Data:
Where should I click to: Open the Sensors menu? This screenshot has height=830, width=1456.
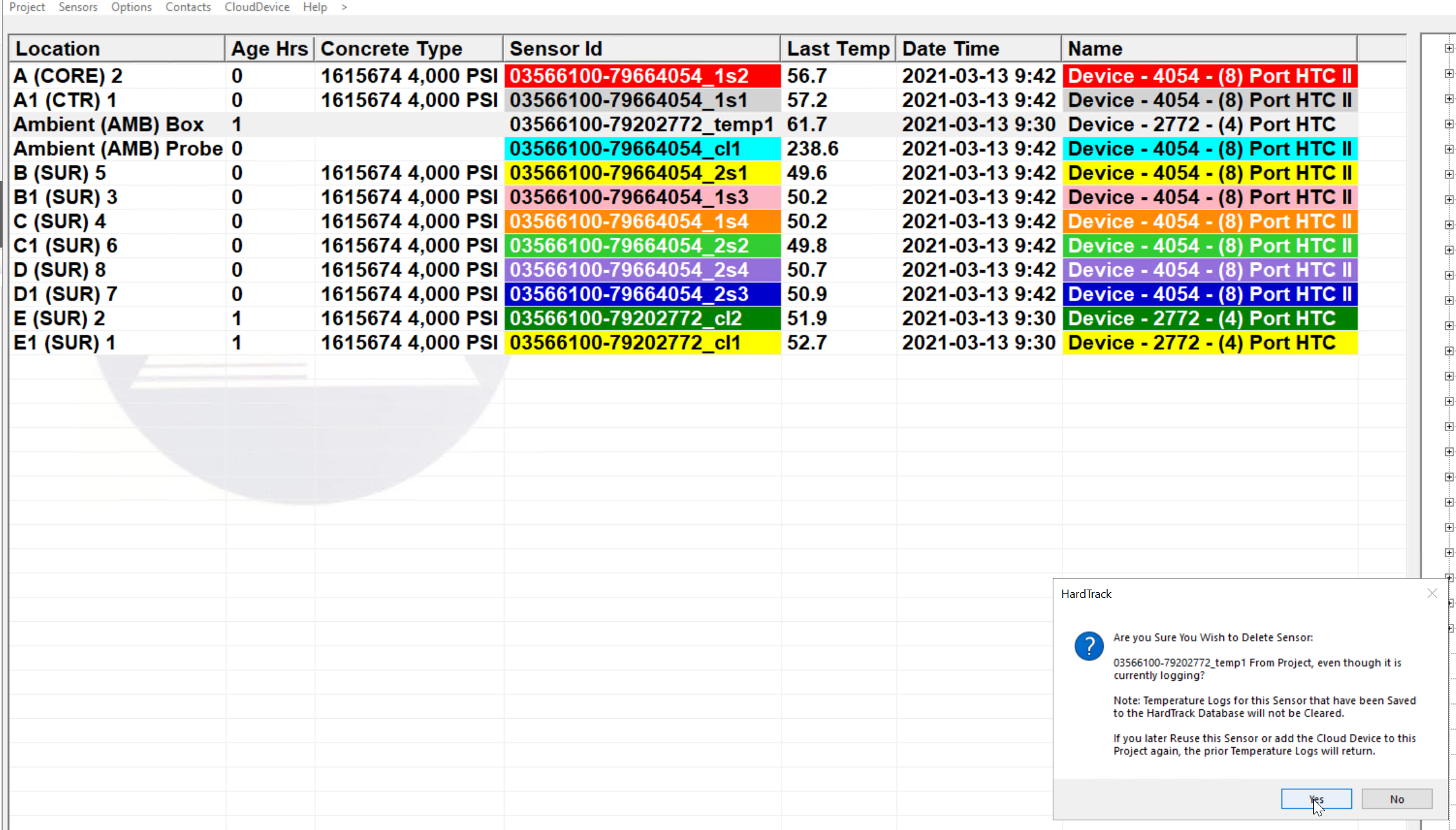tap(78, 7)
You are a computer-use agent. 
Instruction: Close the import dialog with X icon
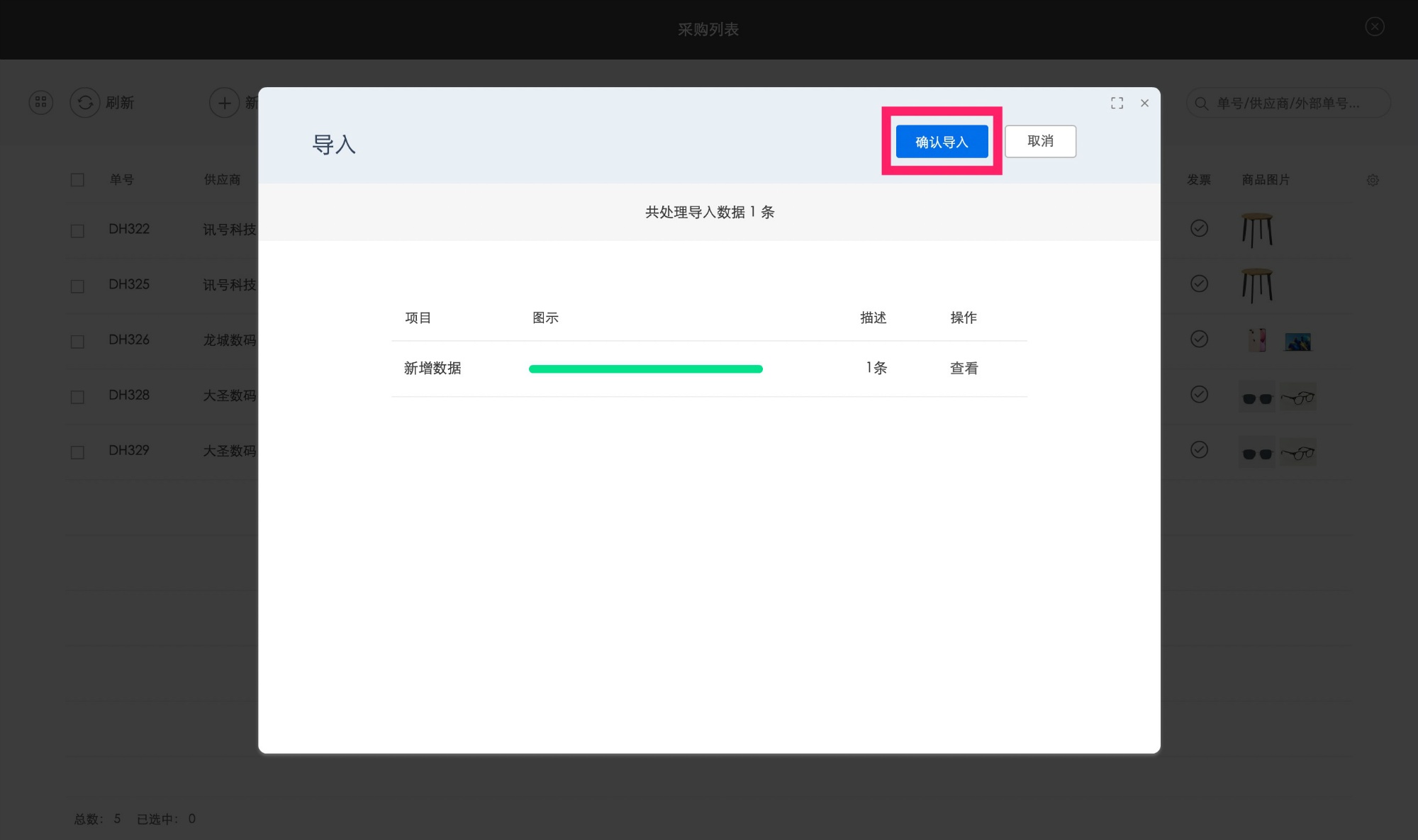1144,103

What is needed:
Each line of the material goes into your copy unchanged, but no picture does.

Task result:
Where should I click to: Open the Sensors menu? This screenshot has height=830, width=1456.
tap(78, 7)
You are a computer-use agent. 
Instruction: Close the import dialog with X icon
1144,103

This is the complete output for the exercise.